Speaking on the third day of the event, at a panel on plans for the transition to net zero, Barclays’ Global Head of Sustainability and ESG, Elsa Palanza, said: "We recognise that we're responsible for our portfolio, but we want to make sure that we're also being stewards for the real economy.

"There's a huge amount of capital to be deployed and it's a matter of getting it into the right conduits to make that change happen. It's really exciting to see new instruments being made available and now it's just a matter of plugging those in.”

 

Elsa Palanza, Barclays’ Global Head of Sustainability and ESG.

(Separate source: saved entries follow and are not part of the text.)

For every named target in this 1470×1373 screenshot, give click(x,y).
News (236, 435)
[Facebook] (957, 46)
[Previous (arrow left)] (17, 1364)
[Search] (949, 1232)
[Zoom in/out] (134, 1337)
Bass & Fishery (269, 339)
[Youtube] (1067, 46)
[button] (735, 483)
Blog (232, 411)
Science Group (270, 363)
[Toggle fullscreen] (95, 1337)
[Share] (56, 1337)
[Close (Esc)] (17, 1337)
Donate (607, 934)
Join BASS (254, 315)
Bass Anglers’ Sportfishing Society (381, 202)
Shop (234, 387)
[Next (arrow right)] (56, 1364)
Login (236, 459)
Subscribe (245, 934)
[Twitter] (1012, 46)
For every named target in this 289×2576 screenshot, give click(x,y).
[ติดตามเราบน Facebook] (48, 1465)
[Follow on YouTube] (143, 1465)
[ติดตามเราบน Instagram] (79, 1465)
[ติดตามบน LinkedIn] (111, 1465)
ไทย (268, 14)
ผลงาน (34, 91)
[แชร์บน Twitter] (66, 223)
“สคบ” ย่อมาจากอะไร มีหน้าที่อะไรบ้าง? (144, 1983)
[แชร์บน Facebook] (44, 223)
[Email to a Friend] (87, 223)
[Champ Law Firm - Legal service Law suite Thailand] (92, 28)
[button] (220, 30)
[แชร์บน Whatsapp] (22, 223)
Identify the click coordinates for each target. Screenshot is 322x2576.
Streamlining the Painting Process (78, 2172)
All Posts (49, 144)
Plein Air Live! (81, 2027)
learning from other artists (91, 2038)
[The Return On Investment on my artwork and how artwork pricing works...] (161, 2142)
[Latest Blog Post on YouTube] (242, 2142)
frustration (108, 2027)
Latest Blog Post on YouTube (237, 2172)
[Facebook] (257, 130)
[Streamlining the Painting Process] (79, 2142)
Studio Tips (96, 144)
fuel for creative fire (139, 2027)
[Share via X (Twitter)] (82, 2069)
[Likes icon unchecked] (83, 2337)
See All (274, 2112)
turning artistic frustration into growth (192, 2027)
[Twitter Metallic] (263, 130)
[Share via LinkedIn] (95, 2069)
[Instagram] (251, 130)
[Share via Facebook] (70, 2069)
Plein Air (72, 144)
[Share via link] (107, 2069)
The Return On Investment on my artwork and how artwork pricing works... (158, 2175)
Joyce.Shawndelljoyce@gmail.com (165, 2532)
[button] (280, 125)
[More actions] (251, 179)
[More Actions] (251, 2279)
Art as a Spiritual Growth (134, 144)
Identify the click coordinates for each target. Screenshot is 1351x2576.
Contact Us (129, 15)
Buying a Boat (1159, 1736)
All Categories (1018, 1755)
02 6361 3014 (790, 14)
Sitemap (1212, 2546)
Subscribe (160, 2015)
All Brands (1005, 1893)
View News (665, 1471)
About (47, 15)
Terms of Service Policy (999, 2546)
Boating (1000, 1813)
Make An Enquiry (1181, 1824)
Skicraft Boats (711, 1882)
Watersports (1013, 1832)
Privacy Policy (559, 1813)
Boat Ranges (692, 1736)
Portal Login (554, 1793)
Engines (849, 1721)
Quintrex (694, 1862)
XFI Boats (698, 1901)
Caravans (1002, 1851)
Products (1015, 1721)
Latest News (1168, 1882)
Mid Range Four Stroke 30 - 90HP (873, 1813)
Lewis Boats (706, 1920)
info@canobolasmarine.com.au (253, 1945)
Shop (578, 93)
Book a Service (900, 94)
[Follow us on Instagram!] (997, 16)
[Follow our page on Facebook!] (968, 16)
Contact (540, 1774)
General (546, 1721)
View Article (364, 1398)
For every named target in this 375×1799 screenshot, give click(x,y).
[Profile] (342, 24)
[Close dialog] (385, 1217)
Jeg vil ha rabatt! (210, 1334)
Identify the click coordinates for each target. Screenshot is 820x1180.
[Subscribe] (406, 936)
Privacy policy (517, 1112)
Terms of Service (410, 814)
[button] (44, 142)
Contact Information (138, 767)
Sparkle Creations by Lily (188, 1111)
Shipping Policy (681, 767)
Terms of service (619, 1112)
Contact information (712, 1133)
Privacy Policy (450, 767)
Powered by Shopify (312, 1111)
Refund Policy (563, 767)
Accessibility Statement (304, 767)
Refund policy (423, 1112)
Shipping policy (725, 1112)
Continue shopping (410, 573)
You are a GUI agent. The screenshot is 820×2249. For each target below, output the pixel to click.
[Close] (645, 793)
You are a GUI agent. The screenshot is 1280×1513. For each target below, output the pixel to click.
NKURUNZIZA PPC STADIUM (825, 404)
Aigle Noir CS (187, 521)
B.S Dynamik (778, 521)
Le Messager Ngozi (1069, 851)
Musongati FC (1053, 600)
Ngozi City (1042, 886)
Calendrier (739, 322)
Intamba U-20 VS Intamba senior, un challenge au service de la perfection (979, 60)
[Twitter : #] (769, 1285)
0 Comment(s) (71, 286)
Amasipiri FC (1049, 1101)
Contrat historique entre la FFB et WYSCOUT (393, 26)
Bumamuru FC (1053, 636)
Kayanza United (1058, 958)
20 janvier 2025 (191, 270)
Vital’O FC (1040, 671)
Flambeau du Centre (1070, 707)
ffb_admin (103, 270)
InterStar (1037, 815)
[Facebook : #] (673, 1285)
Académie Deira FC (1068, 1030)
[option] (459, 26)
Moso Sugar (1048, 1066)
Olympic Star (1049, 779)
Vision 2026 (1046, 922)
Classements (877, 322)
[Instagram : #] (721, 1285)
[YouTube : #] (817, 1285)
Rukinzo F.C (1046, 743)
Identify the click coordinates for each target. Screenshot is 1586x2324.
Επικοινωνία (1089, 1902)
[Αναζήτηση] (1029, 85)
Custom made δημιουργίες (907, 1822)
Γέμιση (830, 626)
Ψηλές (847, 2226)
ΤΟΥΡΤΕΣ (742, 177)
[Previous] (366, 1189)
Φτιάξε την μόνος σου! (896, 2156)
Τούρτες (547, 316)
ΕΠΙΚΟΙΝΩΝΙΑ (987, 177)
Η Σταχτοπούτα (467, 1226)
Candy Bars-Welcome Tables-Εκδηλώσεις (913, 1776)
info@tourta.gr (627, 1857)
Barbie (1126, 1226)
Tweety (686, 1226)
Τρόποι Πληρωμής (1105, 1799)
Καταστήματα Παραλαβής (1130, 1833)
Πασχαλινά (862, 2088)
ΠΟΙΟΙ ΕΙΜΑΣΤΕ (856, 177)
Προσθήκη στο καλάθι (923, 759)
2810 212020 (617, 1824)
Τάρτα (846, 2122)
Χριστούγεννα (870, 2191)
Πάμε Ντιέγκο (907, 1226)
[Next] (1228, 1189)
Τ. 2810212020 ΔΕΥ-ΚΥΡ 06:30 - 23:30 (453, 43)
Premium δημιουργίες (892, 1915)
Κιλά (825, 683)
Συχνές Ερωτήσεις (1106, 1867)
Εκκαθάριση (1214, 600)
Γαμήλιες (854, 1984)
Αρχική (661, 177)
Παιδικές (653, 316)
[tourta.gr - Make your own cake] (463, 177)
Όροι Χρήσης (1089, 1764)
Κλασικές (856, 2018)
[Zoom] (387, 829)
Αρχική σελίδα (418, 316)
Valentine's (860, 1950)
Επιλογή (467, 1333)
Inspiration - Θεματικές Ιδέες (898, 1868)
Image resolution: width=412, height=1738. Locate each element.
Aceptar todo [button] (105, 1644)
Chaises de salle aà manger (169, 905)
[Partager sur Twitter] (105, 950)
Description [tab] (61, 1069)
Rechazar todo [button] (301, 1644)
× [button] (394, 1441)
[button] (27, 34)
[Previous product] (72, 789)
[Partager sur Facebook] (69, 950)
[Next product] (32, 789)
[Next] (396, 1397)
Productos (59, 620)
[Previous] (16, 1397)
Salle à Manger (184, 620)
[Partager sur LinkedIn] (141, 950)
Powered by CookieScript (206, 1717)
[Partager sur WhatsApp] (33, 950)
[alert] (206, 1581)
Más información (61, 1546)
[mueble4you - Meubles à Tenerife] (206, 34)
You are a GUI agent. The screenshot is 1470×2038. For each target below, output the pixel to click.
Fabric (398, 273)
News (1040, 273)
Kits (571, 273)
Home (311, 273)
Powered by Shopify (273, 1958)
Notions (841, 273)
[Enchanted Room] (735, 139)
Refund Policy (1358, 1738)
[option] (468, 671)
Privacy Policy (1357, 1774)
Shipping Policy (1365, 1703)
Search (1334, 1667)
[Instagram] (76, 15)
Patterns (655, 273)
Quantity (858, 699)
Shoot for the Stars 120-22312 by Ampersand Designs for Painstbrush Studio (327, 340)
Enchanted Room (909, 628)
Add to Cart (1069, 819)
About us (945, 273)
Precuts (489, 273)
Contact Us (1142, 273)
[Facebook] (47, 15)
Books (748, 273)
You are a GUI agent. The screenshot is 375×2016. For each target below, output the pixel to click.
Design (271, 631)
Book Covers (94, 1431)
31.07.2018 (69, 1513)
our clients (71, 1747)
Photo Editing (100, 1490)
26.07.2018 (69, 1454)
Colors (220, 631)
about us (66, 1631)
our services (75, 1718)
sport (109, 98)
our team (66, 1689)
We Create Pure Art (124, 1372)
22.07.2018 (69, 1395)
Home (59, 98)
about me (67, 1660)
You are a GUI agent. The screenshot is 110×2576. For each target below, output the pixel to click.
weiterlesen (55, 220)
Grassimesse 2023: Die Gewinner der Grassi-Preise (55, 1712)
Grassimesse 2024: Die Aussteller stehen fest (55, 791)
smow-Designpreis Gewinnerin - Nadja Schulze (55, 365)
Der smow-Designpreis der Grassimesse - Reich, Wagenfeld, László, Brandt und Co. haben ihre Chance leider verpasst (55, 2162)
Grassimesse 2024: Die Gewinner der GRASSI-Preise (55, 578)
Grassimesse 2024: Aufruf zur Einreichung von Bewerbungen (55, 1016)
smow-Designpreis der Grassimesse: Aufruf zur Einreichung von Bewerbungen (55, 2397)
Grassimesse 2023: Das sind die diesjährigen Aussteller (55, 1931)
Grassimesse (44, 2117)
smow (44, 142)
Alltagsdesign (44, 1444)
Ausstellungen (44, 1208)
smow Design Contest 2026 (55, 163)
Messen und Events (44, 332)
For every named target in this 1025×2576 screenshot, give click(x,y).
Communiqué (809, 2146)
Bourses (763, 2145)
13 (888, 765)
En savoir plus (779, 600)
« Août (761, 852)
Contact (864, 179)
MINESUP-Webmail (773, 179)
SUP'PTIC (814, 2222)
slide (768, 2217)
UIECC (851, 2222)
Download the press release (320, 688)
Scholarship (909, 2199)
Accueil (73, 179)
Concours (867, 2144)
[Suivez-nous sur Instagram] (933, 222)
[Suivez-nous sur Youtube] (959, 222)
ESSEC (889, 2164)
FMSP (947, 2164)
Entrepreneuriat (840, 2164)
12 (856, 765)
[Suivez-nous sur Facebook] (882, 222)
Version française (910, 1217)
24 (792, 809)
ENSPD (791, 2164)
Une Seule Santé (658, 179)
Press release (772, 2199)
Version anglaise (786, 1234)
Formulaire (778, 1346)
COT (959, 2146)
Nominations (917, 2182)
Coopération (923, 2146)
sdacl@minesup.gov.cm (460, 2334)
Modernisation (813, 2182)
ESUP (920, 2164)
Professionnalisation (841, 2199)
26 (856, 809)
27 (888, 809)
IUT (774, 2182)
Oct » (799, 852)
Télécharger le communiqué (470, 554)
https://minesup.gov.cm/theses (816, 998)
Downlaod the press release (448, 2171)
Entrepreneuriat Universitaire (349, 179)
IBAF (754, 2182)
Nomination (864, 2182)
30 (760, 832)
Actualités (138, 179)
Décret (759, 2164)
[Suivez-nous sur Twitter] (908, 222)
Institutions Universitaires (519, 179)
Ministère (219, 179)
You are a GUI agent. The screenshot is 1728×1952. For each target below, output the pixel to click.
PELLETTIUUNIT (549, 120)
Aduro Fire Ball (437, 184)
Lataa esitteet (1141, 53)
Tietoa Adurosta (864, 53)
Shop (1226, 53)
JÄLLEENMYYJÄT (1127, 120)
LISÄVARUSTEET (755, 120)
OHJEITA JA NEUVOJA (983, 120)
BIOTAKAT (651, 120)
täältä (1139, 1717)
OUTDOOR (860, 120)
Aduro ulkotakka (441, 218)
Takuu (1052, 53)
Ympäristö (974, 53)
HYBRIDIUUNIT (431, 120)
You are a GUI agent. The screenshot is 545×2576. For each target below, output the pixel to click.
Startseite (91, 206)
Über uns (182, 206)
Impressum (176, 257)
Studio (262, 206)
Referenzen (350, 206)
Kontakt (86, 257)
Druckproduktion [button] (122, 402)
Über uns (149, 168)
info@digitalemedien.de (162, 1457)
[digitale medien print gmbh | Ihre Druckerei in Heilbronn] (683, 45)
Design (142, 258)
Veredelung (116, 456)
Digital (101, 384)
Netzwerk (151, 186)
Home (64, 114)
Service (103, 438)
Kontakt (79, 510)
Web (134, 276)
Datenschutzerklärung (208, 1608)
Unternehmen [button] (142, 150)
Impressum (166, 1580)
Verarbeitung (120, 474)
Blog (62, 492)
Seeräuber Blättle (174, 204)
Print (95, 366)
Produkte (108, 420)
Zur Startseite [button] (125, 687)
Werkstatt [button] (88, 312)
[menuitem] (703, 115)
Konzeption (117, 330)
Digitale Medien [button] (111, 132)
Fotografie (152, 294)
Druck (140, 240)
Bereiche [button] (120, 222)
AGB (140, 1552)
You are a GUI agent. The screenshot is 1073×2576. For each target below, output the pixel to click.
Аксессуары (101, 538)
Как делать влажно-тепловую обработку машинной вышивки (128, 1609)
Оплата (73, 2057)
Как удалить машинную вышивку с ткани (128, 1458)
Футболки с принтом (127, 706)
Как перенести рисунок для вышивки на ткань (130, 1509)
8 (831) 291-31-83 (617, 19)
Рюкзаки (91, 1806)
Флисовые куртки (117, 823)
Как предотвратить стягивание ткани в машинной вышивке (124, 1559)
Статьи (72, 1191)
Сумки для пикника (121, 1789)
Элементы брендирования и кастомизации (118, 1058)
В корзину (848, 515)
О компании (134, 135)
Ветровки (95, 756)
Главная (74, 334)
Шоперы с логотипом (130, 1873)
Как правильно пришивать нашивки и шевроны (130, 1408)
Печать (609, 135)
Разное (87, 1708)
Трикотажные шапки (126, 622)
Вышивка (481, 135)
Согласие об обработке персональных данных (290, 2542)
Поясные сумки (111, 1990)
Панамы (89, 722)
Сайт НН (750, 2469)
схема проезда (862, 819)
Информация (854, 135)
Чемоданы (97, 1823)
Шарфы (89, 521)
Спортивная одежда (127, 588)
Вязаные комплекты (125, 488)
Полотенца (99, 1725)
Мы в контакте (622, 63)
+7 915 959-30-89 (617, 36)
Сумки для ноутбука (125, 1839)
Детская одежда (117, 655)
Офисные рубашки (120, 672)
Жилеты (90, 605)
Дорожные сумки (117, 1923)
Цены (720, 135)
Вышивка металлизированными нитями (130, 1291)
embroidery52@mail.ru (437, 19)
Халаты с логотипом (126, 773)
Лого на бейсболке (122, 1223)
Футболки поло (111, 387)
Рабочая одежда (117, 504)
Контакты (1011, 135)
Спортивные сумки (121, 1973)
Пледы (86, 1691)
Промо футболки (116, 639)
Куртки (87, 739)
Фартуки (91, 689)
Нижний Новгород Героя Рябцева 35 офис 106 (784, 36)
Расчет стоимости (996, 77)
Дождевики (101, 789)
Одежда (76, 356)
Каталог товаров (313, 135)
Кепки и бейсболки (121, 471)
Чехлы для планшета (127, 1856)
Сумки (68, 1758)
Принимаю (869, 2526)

We recognise that we're responsible for our portfolio, but we want to make sure that we're also being stewards for the real economy

Elsa Palanza

Global Head of Sustainability and ESG, Barclays

Staley’s remarks followed speeches at the Green Horizon Summit 2020 on Monday from Carney, Georgieva and Lagarde. Addressing the second day of the event, His Royal Highness The Prince of Wales told attendees: “Achieving a sustainable future is the growth story of our time and can, in fact, fuel our post-pandemic recovery in a way that benefits people’s lives and livelihoods and nature’s own economy and pays dividends for decades to come. But the window for action is rapidly closing.”

“There’s a social obligation we have as an institution,” said Staley. “It’s part of our purpose as a firm – it’s valuable, it’s important, and ultimately we’re all in the same boat in the long term. Being socially responsible with the climate is something that an institution like Barclays, that’s been around for 330 years, needs to embody.”